EUR 11bn is what the government is trying to collect by the following tax proposal, being discussed in the Parliament as we speak.
Income Tax.- The rate for investment income goes from 18% to 19% on the first EUR 6,000 and 21% thereafter. I believe that this is an unnecessary change of tax policy which coupled with a strong Euro will detract new capital investments into Spain. The increase in tax revenues from this measure is something to be seen. Fortunately the SICAV regimen was not altered and investment income taxed at 1% is safe if using a SICAV.
VAT.- Starting July 1st 2010, the standard rate of VAT goes from 16% to 18%, and the reduced rate from 7% to 8%. This will affect the real estate transactions as the new rate will affect the sales of off-plan and new properties by increasing a point. This is not a good policy to encourage a recovery in property sales.
Corporation Tax.- The existing 25% lower rate applicable to SME will be further reduced to 20% for companies maintaining and creating new employment, with some limits and up to EUR 120,202.41 of annual profits. The existing 30% rate is reduced to 25% for the same companies. We welcome this reduction that may have some influence in creating new business.
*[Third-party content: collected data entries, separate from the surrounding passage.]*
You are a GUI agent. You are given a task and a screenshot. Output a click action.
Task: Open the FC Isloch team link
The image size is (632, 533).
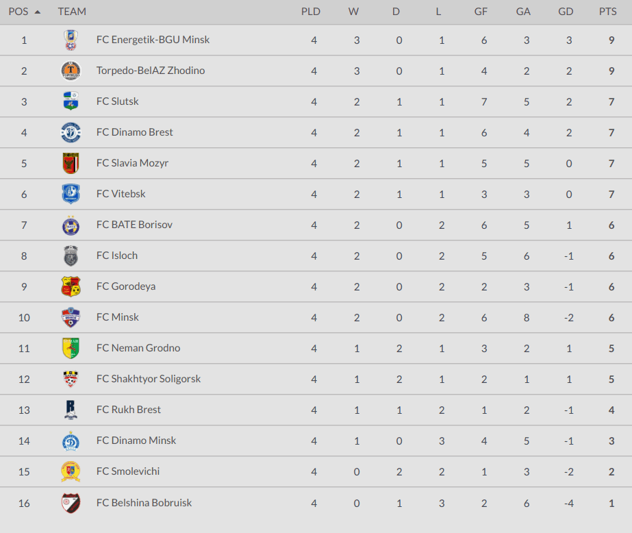pos(116,256)
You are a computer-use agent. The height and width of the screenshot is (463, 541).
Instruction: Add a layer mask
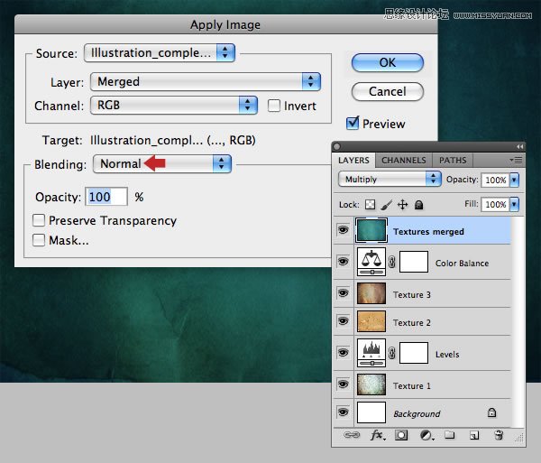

In General the Spanish Economy forecast for 2010 has not changed substantially and hopefully these measures may help the Spanish Economy.
It is interesting to note that even before today’s 2010 Budget presentation, Goldman Sachs upgraded its forecast for the Spanish Economy, indicating some light at the end of the tunnel. Although unemployment and Public deficit will continue in the negative side, as reported by Diario Expansion, by the end of Q4 in 2009 the Spanish Economy will start moving out from recession.